Project/Area Number |
21K11951
|
Research Category |
Grant-in-Aid for Scientific Research (C)
|
Allocation Type | Multi-year Fund |
Section | 一般 |
Review Section |
Basic Section 61010:Perceptual information processing-related
|
Research Institution | National Institute of Informatics |
Principal Investigator |
COOPER Erica 国立情報学研究所, コンテンツ科学研究系, 特任准教授 (30843156)
|
Co-Investigator(Kenkyū-buntansha) |
Kruengkrai Canasai 国立情報学研究所, コンテンツ科学研究系, 特任助教 (10895907)
|
Project Period (FY) |
2021-04-01 – 2024-03-31
|
Project Status |
Completed (Fiscal Year 2023)
|
Budget Amount *help |
¥4,160,000 (Direct Cost: ¥3,200,000、Indirect Cost: ¥960,000)
Fiscal Year 2023: ¥1,300,000 (Direct Cost: ¥1,000,000、Indirect Cost: ¥300,000)
Fiscal Year 2022: ¥1,430,000 (Direct Cost: ¥1,100,000、Indirect Cost: ¥330,000)
Fiscal Year 2021: ¥1,430,000 (Direct Cost: ¥1,100,000、Indirect Cost: ¥330,000)
|
Keywords | Text-to-speech synthesis / Low-resource languages / Neural network pruning / Evaluation / text-to-speech synthesis / low-resource languages / speech evaluation / speech synthesis / self-supervised learning / speech assessment / mean opinion score / text-to-speech / vocoder / pruning / efficiency / multi-lingual / machine translation / deep learning / neural networks |
Outline of Research at the Start |
Language technology has improved due to advances in neural-network-based approaches; for example, speech synthesis has reached the quality of human speech.
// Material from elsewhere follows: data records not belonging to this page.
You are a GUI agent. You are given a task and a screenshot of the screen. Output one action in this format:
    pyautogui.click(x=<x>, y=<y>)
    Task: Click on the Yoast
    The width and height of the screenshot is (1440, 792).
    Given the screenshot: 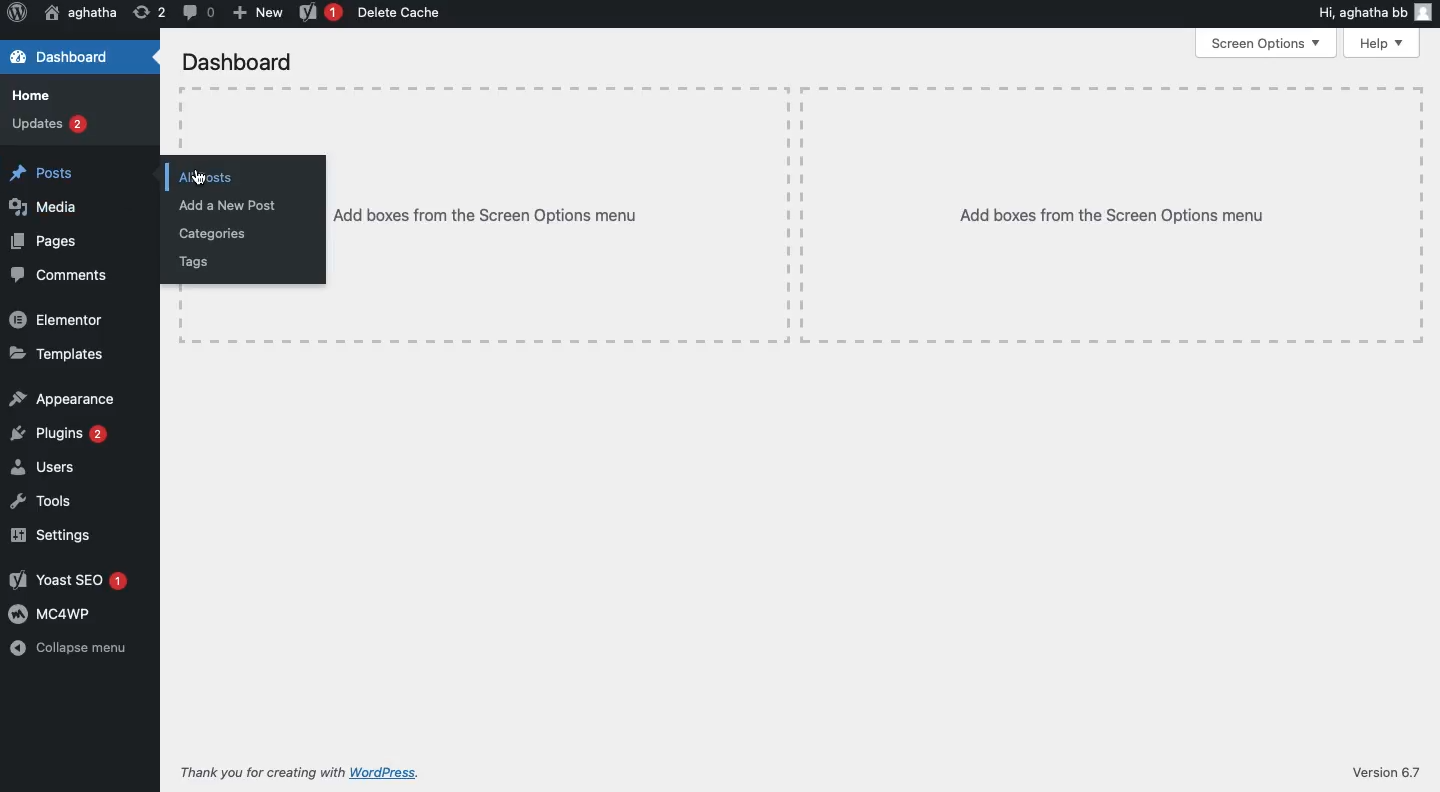 What is the action you would take?
    pyautogui.click(x=318, y=12)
However, neural models require large quantities of data. Speech technologies bring social benefits of accessibility and communication - to ensure broad access to these benefits, we consider language-independent methods that can make use of less data. We propose 1) articulatory class based end-to-end speech synthesis; 2) multi-modal machine translation with text and speech; and 3) neural architecture search for data-efficient architectures.
|
Outline of Final Research Achievements |
We explored pruning for lightweight text-to-speech synthesis (TTS), developed data-efficient TTS for low-resource languages, and advanced the field of automatic quality prediction for TTS. We found that up to 90% of TTS model weights can be pruned without reducing output quality. We developed a data processing pipeline for building TTS corpora for low-resource languages using podcast data, resulting in a large-scale, high-quality, publicly-available dataset. We also developed a TTS system using this data that can be repurposed for any language with similar data. As self-supervised speech representations have been effective for many downstream tasks, we next investigated these as an intermediate representation for TTS trained on multilingual data, which can be fine-tuned to a new language. Finally, we identified automatic evaluation of TTS as a critical topic. We launched a series of challenges for this task in 2022 and 2023 which attracted many participants and advanced the field.
|
Academic Significance and Societal Importance of the Research Achievements |
We developed TTS trainable on small amounts of data and lightweight TTS models. We also advanced the field of TTS evaluation. This benefits researchers and society by reducing barriers of entry to creating TTS for low-resource languages, expanding accessibility benefits of TTS to a broader audience.
|